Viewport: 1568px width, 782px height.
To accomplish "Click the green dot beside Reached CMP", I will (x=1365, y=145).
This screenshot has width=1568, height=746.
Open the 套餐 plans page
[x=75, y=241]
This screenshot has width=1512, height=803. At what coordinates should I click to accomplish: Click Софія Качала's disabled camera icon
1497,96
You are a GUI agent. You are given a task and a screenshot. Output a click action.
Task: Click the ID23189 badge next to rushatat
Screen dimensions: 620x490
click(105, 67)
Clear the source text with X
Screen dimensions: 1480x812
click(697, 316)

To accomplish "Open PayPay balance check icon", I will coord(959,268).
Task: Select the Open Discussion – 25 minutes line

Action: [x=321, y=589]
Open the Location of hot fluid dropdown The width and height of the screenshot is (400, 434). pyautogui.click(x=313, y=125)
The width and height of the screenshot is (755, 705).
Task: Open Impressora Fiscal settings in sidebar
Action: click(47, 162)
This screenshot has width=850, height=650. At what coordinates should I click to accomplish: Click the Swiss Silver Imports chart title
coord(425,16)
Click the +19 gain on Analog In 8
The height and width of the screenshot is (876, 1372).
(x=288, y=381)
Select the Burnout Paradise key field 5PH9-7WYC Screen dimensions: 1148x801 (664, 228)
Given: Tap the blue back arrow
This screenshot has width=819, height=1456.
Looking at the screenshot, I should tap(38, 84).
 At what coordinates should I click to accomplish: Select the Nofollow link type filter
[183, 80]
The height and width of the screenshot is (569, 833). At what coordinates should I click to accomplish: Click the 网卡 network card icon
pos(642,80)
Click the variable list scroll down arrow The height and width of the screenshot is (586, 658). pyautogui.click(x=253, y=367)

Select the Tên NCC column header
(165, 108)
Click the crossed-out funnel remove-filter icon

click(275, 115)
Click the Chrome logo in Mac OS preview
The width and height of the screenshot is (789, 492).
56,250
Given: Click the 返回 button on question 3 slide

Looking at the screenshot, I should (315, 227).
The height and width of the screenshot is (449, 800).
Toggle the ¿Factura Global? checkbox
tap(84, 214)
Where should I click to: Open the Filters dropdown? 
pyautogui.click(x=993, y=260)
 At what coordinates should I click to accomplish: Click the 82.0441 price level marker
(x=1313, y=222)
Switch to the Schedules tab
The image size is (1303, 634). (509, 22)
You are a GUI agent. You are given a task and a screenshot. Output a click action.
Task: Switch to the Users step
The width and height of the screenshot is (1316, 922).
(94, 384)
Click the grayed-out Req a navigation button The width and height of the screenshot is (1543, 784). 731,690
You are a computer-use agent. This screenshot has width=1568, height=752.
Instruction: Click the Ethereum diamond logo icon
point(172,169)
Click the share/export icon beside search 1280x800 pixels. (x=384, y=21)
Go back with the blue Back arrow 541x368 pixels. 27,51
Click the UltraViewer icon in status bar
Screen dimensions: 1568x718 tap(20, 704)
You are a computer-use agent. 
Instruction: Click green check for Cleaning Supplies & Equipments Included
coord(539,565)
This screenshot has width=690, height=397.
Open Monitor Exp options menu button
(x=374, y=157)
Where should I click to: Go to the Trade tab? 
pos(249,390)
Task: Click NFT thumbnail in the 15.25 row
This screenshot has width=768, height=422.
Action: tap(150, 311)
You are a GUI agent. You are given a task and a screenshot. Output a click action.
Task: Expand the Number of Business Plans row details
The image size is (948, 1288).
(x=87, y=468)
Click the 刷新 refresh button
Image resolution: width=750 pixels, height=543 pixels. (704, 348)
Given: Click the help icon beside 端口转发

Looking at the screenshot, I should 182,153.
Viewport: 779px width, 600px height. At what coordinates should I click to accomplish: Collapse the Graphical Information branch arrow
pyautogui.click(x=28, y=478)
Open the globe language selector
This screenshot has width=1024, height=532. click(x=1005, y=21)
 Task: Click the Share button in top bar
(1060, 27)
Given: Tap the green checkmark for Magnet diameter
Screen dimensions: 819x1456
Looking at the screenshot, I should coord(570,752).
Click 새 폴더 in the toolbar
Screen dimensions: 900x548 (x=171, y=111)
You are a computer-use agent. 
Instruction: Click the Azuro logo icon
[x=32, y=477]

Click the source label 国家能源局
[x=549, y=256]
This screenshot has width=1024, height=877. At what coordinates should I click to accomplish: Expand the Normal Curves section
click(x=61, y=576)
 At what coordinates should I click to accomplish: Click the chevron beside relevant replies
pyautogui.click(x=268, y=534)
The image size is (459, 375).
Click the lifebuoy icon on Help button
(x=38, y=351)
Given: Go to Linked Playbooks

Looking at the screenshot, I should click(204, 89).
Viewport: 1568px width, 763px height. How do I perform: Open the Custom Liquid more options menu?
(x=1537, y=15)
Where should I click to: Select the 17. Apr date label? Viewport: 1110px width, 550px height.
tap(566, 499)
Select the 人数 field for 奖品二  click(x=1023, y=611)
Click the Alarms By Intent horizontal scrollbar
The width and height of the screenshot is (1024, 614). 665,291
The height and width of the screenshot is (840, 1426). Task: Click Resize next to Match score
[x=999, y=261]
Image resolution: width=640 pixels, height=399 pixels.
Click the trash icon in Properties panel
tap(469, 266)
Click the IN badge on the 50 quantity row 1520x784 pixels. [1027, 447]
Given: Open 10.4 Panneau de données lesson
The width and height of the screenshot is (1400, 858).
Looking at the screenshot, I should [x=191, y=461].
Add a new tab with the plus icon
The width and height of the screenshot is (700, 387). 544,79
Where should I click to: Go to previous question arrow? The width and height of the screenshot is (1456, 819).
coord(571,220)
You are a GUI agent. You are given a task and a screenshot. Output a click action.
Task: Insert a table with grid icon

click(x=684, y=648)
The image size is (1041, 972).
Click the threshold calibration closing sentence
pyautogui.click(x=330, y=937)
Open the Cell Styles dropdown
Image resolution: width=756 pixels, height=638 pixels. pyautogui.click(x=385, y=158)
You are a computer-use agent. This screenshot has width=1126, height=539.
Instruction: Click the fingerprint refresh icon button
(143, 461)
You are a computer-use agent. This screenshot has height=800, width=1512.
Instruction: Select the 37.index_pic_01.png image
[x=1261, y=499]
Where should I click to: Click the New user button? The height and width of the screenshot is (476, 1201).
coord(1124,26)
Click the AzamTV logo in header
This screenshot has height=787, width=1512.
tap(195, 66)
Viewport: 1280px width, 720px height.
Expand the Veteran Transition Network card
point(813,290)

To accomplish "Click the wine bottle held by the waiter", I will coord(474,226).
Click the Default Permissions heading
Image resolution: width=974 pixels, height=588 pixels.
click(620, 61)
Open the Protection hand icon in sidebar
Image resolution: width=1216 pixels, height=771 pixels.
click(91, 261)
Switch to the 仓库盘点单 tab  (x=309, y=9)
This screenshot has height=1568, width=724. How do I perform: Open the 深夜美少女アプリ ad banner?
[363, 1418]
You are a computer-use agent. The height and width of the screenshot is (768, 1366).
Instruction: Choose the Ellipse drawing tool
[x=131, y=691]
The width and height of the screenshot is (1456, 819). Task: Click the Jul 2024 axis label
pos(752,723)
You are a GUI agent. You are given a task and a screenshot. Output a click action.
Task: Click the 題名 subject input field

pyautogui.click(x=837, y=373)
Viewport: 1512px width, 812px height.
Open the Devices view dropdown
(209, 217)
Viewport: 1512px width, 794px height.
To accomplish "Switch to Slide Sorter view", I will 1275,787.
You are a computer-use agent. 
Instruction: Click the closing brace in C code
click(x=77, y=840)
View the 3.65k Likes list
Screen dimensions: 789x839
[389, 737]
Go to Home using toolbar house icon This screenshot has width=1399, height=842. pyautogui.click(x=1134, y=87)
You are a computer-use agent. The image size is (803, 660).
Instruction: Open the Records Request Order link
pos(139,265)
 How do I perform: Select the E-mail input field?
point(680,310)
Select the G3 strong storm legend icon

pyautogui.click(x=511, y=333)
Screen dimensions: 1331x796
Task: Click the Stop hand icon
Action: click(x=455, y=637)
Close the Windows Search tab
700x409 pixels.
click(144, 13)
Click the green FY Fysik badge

* [Request]: Can you give the rows from the line containing "Viewport: 1280px width, 720px height." through the line containing "I will 1275,787." as a Markdown table with the columns No and Line, numbering each one and skipping blank lines?

* [Result for this exercise]:
| No | Line |
|---|---|
| 1 | Viewport: 1280px width, 720px height. |
| 2 | Expand the Veteran Transition Network card |
| 3 | point(813,290) |
| 4 | To accomplish "Click the wine bottle held by the waiter", I will coord(474,226). |
| 5 | Click the Default Permissions heading |
| 6 | Image resolution: width=974 pixels, height=588 pixels. |
| 7 | click(620, 61) |
| 8 | Open the Protection hand icon in sidebar |
| 9 | Image resolution: width=1216 pixels, height=771 pixels. |
| 10 | click(91, 261) |
| 11 | Switch to the 仓库盘点单 tab  (x=309, y=9) |
| 12 | This screenshot has height=1568, width=724. How do I perform: Open the 深夜美少女アプリ ad banner? |
| 13 | [363, 1418] |
| 14 | You are a computer-use agent. The height and width of the screenshot is (768, 1366). |
| 15 | Instruction: Choose the Ellipse drawing tool |
| 16 | [x=131, y=691] |
| 17 | The width and height of the screenshot is (1456, 819). Task: Click the Jul 2024 axis label |
| 18 | pos(752,723) |
| 19 | You are a GUI agent. You are given a task and a screenshot. Output a click action. |
| 20 | Task: Click the 題名 subject input field |
| 21 | pyautogui.click(x=837, y=373) |
| 22 | Viewport: 1512px width, 812px height. |
| 23 | Open the Devices view dropdown |
| 24 | (209, 217) |
| 25 | Viewport: 1512px width, 794px height. |
| 26 | To accomplish "Switch to Slide Sorter view", I will 1275,787. |